According to Douglas Rivlin, Director of Communication for America’s Voice,
Many Americans will not celebrate Thanksgiving this year surrounded by big groups of family and friends, but don’t forget how many immigrant hands your food, beverages and supplies passed through on its way to your table. We should all be extra thankful for the work of men and women across the country this Thanksgiving who make our lives possible. Many of these workers are both essential and deportable in the eyes of the law and if President Trump and Stephen Miller had their way, would not be in this country and contributing to our economy at all.
Immigrants, refugees and workers across all levels of our society have been keeping us safe and fed throughout this pandemic. Now, as we see light at the end of the tunnel that a vaccine will finally be available to fight the pandemic and the economic shutdown of the world economy, we are once again reminded that immigrant entrepreneurs are driving our pharmaceutical and biotech fields, putting us in a position to emerge from COVID-19’s grip.
Even in these dark and uncertain times, America has much to be thankful for this year and can have great hope for the future where a united country pulls together to fight an existential threat after years of division, cruelty, exclusion and strife. As we observe a holiday that fundamentally celebrates the welcoming of newcomers to this land, we ought to recommit ourselves to maintaining America’s leadership as a nation based on a simple but profound credo: E Pluribus Unum, Out Of Many, One. A new year, a new administration and a new era are before us if we recognize that diversity and inclusion are our strengths and make the American experiment in equality, industry and self-governance unique among nations.

---------------

PROBLEM STATEMENT | Revise the Thanksgiving statement from "According to Douglas" to "economy at all.", replacing "Thanksgiving" with "Christmas". The material after this statement is separate from it.

DATA EXTRACT |
---------------

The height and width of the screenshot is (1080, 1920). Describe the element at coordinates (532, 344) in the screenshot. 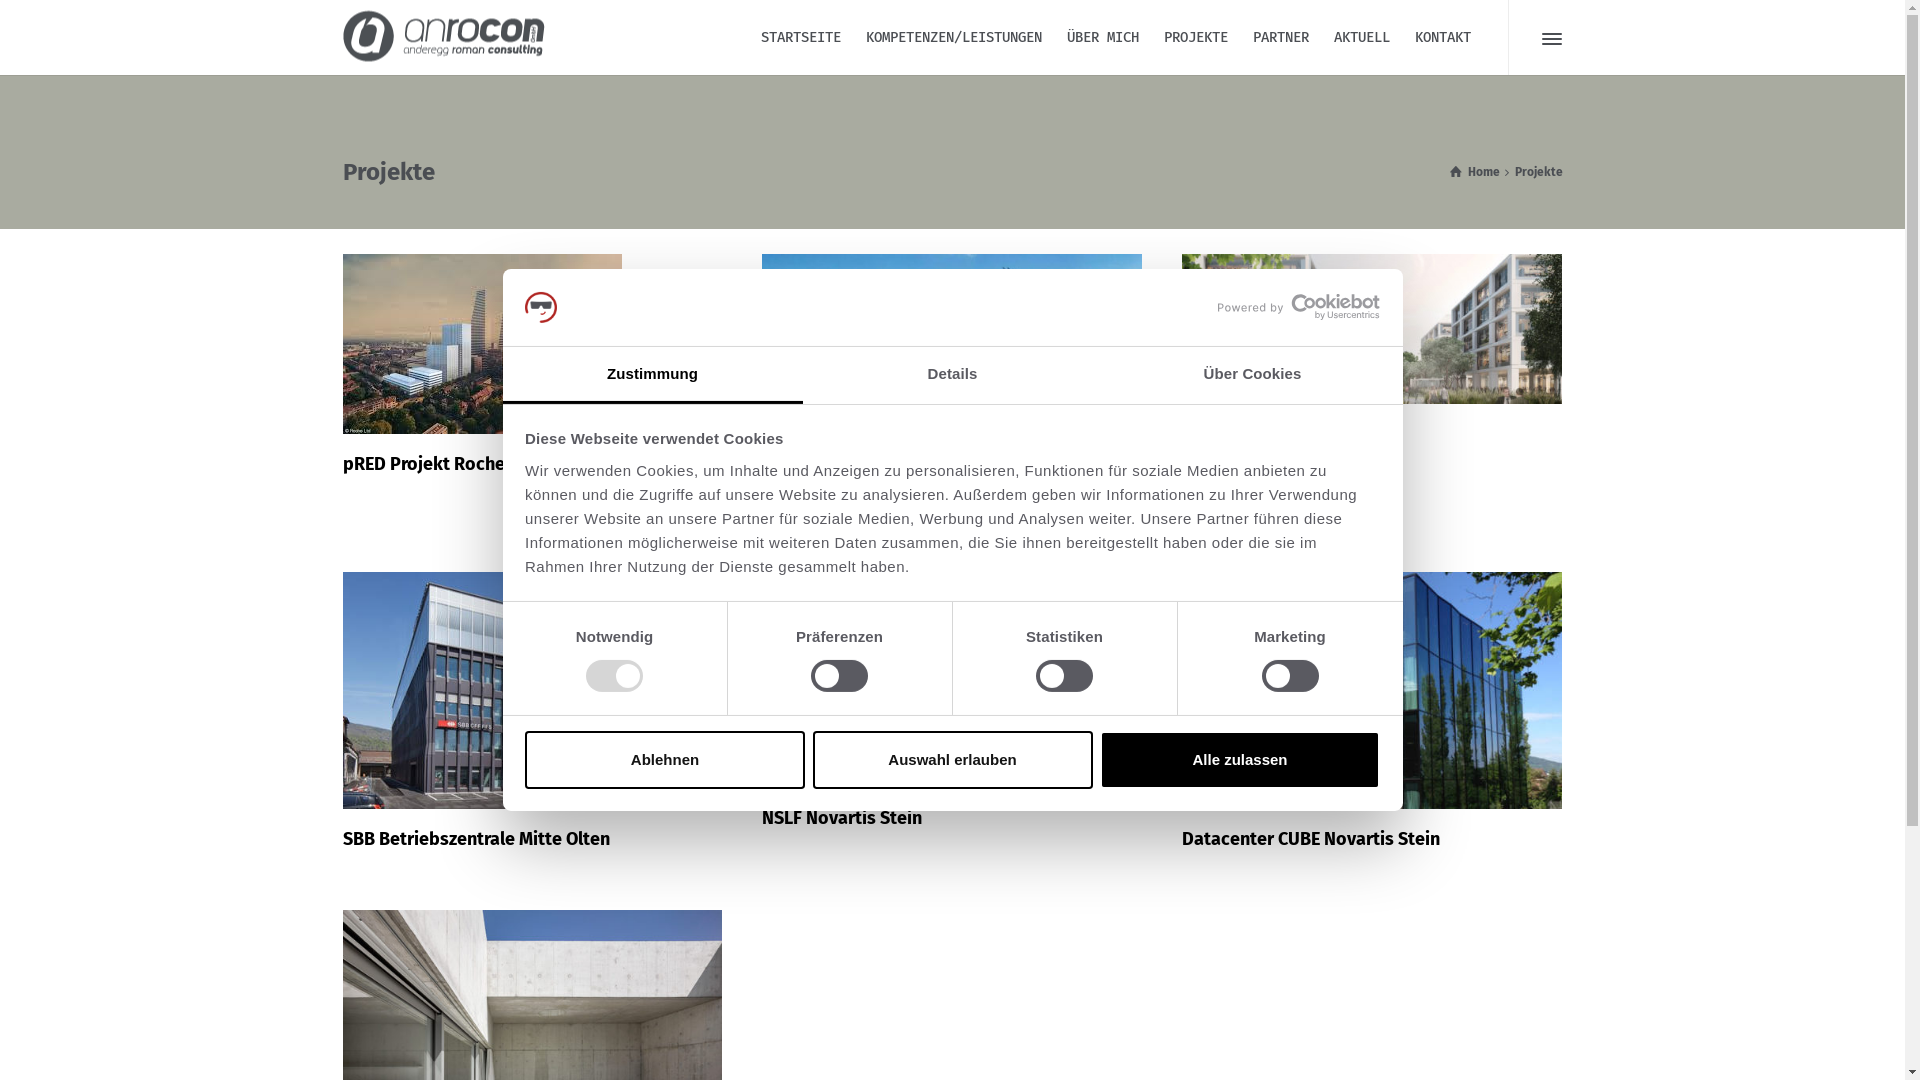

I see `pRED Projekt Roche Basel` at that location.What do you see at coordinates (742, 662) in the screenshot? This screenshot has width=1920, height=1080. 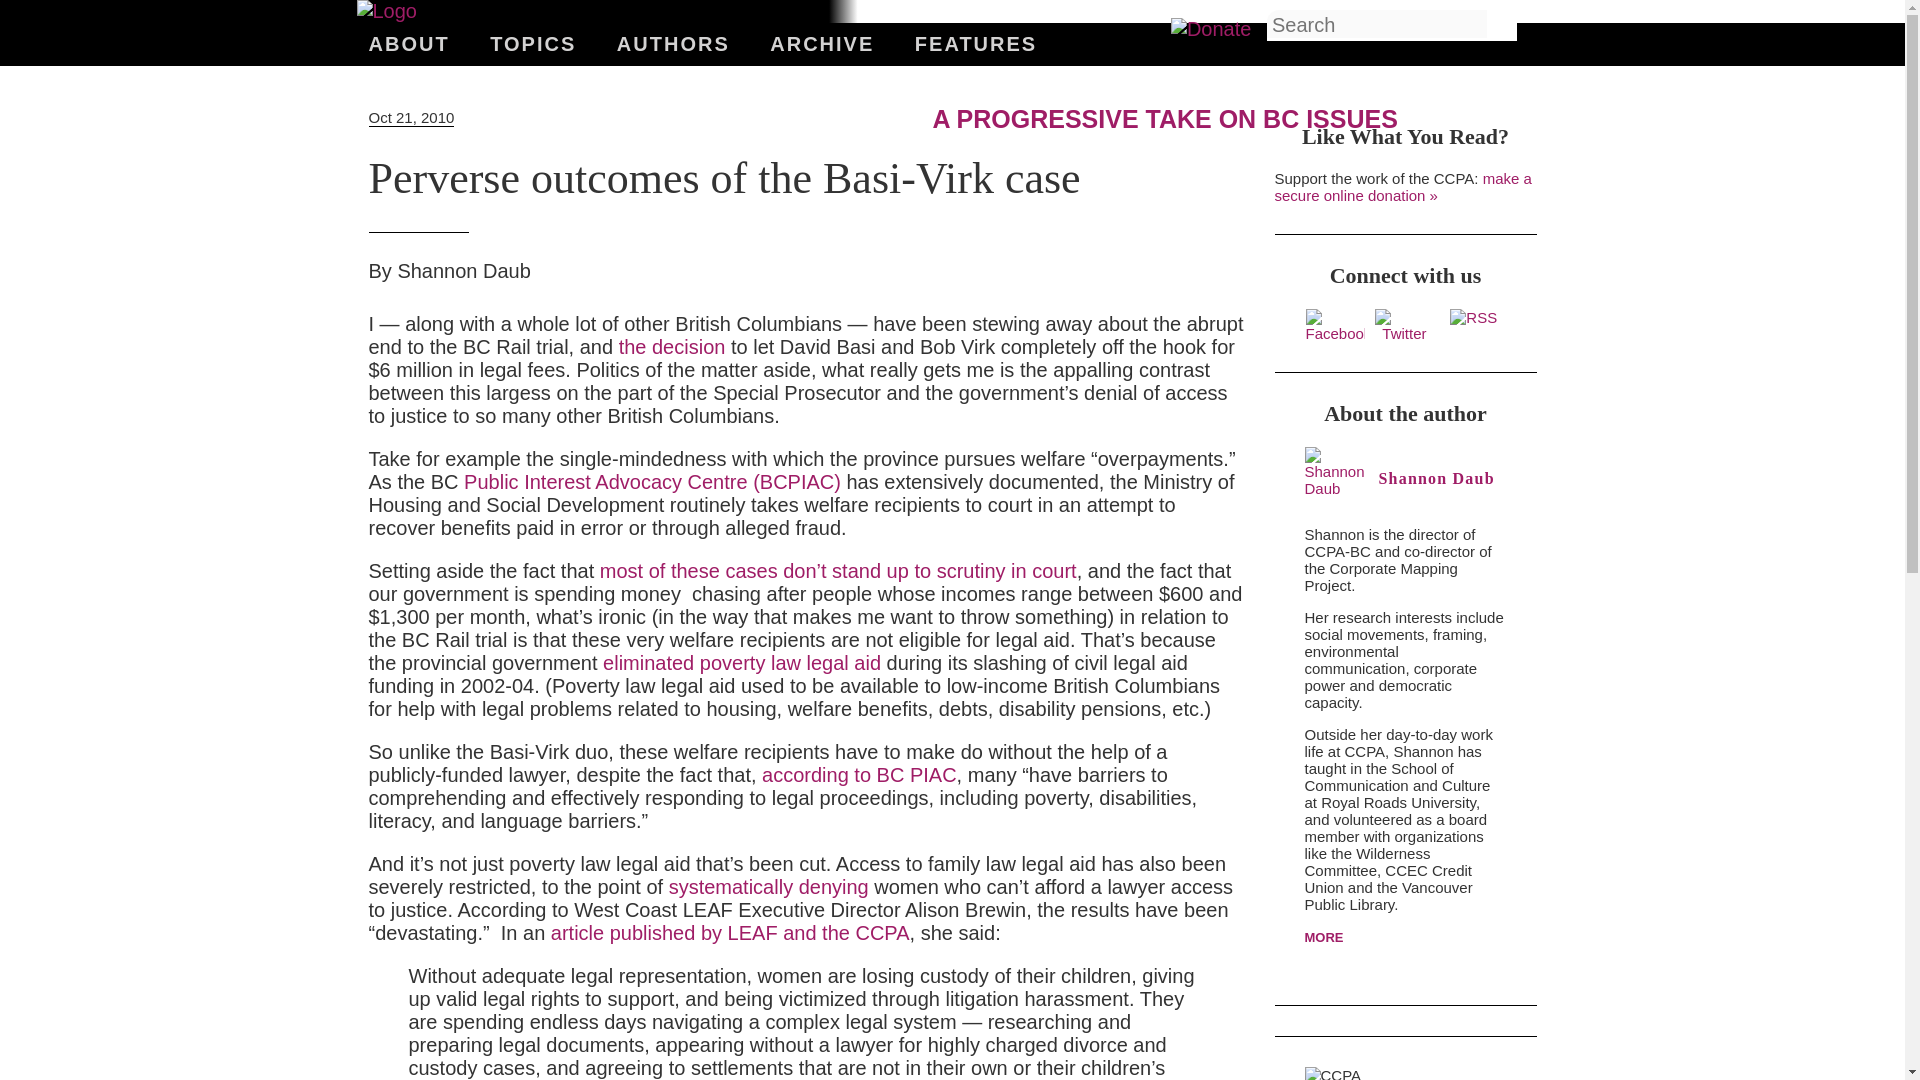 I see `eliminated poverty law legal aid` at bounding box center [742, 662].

---------------

WRITTEN ANSWER |
According to Douglas Rivlin, Director of Communication for America’s Voice,
Many Americans will not celebrate Christmas this year surrounded by big groups of family and friends, but don’t forget how many immigrant hands your food, beverages and supplies passed through on its way to your table. We should all be extra thankful for the work of men and women across the country this Christmas who make our lives possible. Many of these workers are both essential and deportable in the eyes of the law and if President Trump and Stephen Miller had their way, would not be in this country and contributing to our economy at all.